I understand the Disney effect of my generation (millennial) and the social media effect of now. However, I fully know romance is intertwined and an integral part of real love. Perfect example, my parents were never crazy in love, but my mom says things were the best when my dad put forth effort in dating her, dating even after marriage. Like planning fun dates and genuinely doing, cute romantic things. It’s our human nature to desire and feel all the positive emotions from this, thus art (Disney) reflects life.


Radixinio

I agree with your first comment. I believe women love romance and that's fine. Would you agree or disagree that there is a line between idealization and realization?


Pale_WoIf

Being a man, I also value romance.

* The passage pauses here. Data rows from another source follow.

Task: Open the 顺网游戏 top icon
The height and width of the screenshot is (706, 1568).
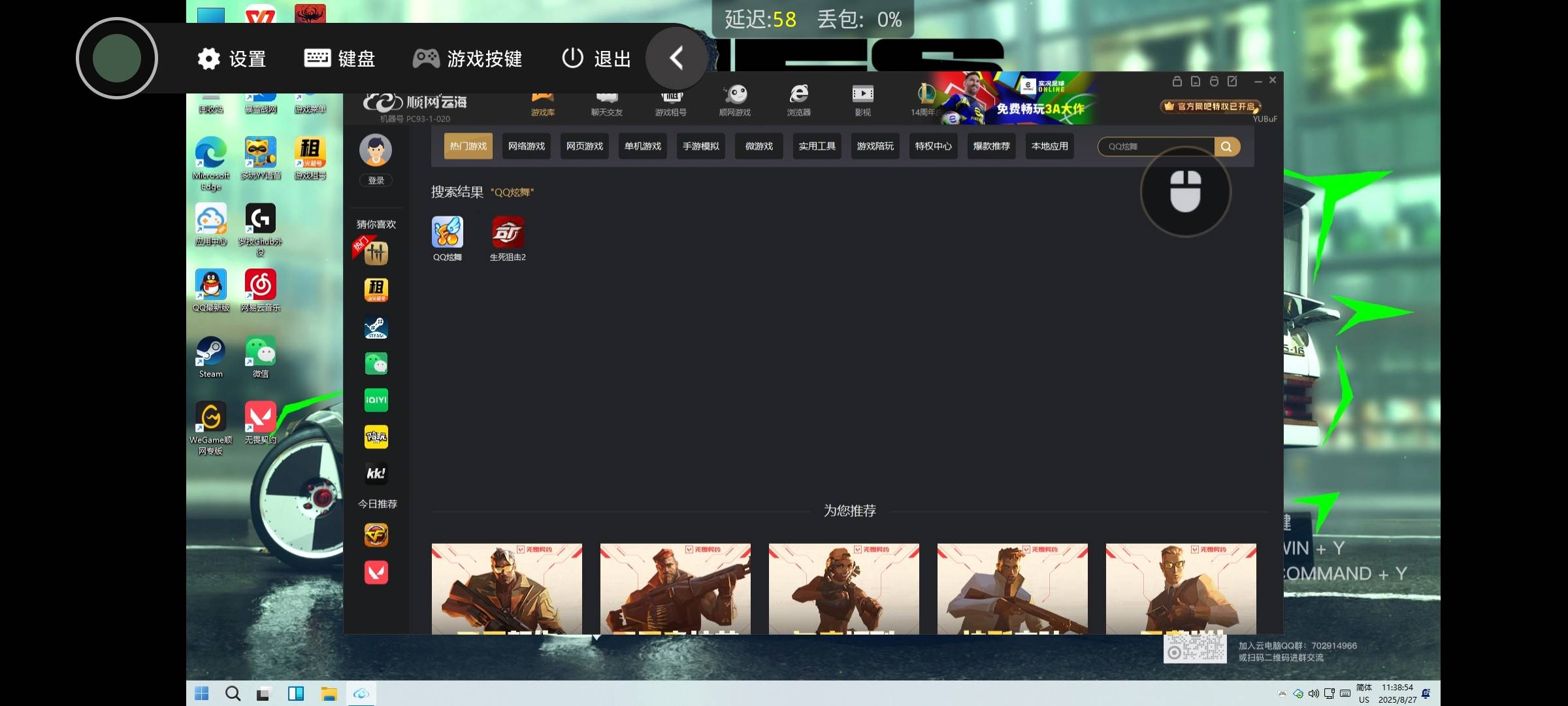Action: point(735,100)

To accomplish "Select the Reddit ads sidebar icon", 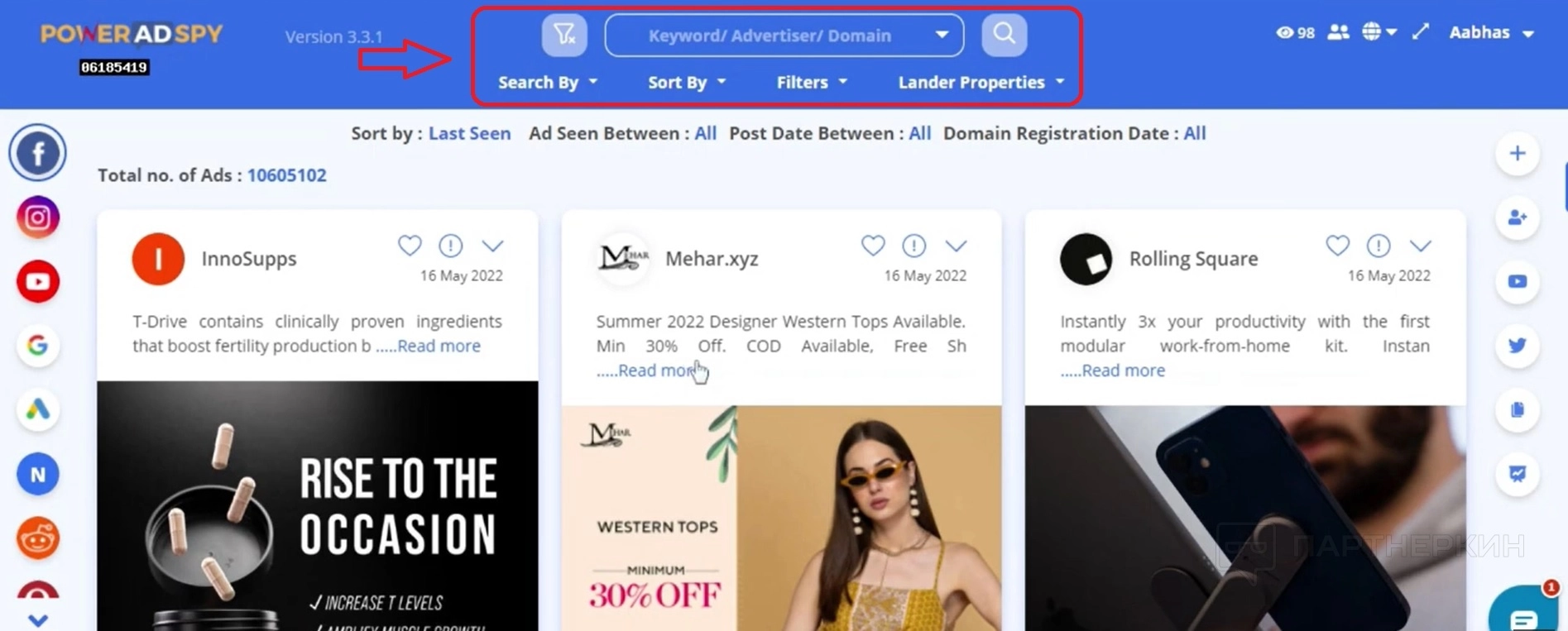I will [38, 538].
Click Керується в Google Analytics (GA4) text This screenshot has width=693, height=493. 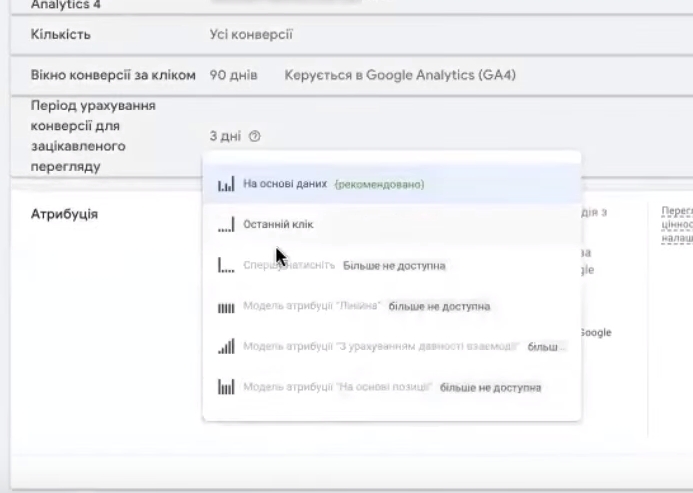pyautogui.click(x=399, y=75)
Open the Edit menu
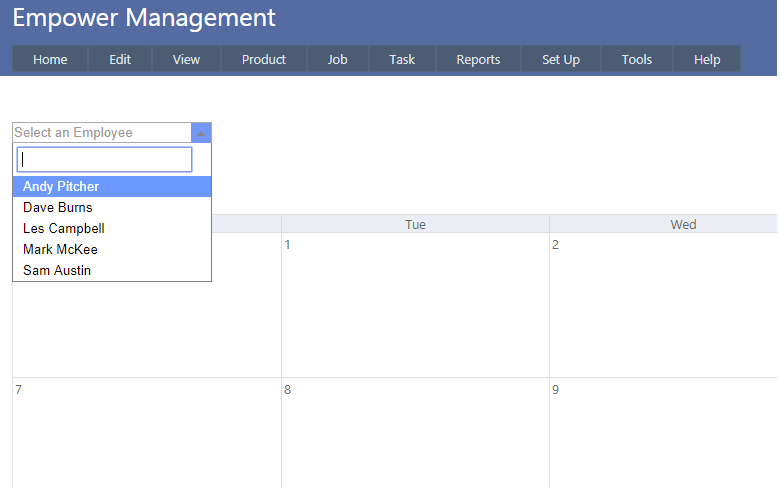This screenshot has width=780, height=495. 120,60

I think it’s the essence of what separates a friendship from the kind of love that makes you look forward to each day. I do agree there can be an issue of idealization, but don’t think there has to be. Romance doesn’t have be grandiose in design, it can be the simplest things in the world. Like putting a sweet note in your love’s lunch bag or purse before she goes to work.


apple_blossom_88

I think most healthy relationships begin with romance and then turn into "real love". But that's just my very rosy colored perception... I don't know if real love is sacrifice though. My grandma and grandpa married for other reasons aside from love, and they sacrificed a lot... but they weren't happy. They stayed together for the kids and for social values. Same for my parents. Lots of sacrifice, and but no love for one another. I think "real love" is faceted. It includes romance, sacrifice, respect, admiration, friendship, room for growth, compromise, and it's unconditional.


Radixinio

I think faster than I can type so if I sound incoherent, I apologize in advanced. You say that it starts with romance, but would you agree that's a chemical attraction or reaction. Would you also agree that the majority of the reason of the idea of romance is because of media. If you go and ask random couples of all ages in public about romance. Let's say you ask about 100 couples, how many would say that their partner romanced them into a relationship. I suggest you study love vs romance. I say this in a friendly way, in no way am trying to be snarky or pretentious. Like I explained this is what I am learning in life. I am not saying it's an absolute truth. Love is faceted. If you reread your comment, in your second paragraph you contradict yourself, unless I miss read it?


Q848484

———0 or ++++++1


Q848484

After God ofc


Q848484

Tho i think of my relationship w God as also romantic


balance_n_act

Romantic love is like second to last on my list. Top of the list is my mental health, family bonds, then physical health, obtaining skills, then friends, hobbies, learning to move things with my mind, romantic love and then deciding who to vote for for president (if there’s time).


ADownStrabgeQuark

Well it used to be one, and time-wise it likes to be 1, but I try to put Jesus first, and have built habits to put Jesus first, so love is #2. “Love like Jesus!”